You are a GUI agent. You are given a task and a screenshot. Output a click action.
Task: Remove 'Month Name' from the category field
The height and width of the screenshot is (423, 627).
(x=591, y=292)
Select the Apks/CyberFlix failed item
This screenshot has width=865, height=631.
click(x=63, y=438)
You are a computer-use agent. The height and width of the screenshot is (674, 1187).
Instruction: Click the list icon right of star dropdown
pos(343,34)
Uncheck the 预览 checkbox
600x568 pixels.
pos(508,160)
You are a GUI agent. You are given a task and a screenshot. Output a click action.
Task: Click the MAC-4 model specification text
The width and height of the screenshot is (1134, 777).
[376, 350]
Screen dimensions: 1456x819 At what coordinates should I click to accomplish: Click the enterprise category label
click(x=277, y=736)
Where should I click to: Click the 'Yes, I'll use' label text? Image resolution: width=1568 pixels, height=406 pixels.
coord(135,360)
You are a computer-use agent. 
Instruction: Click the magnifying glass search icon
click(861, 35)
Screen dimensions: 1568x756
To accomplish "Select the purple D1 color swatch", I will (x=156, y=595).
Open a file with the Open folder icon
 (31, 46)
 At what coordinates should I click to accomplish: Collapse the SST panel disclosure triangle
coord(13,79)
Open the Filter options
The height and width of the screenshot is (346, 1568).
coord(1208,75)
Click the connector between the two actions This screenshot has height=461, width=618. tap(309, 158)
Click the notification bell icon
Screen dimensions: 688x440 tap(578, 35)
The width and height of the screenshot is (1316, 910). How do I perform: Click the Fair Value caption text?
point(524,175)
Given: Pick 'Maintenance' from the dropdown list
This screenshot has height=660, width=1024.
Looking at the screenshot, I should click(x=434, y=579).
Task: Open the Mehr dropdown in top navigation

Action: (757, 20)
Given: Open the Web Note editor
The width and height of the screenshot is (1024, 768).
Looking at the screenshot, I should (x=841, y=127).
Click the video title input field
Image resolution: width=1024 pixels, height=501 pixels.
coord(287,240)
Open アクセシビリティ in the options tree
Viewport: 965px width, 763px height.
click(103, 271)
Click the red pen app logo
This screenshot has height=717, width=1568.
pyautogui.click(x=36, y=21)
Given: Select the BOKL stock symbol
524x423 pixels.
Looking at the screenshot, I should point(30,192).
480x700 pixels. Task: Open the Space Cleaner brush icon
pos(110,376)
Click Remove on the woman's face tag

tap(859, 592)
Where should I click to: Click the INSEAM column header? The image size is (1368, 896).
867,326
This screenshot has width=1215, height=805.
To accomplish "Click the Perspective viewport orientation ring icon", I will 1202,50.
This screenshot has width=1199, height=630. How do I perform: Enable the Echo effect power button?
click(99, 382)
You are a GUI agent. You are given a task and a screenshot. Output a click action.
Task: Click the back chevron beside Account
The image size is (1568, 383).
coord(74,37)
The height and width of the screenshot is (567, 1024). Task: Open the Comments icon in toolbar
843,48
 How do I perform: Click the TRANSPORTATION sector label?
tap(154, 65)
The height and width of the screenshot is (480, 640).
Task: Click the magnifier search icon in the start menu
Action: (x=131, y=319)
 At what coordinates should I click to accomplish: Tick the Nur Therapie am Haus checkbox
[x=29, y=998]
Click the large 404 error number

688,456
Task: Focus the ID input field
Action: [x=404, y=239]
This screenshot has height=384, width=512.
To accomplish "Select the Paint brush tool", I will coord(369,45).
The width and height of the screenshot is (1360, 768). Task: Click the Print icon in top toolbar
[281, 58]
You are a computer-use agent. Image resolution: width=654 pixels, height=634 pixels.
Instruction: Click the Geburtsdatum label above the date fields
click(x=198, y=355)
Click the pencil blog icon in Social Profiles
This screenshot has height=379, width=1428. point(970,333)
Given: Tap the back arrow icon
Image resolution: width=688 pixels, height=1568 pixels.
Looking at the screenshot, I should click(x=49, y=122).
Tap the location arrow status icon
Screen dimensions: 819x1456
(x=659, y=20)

- Your instructions
Report, as a bare number, how many lines above contain the string "from".

- Response
2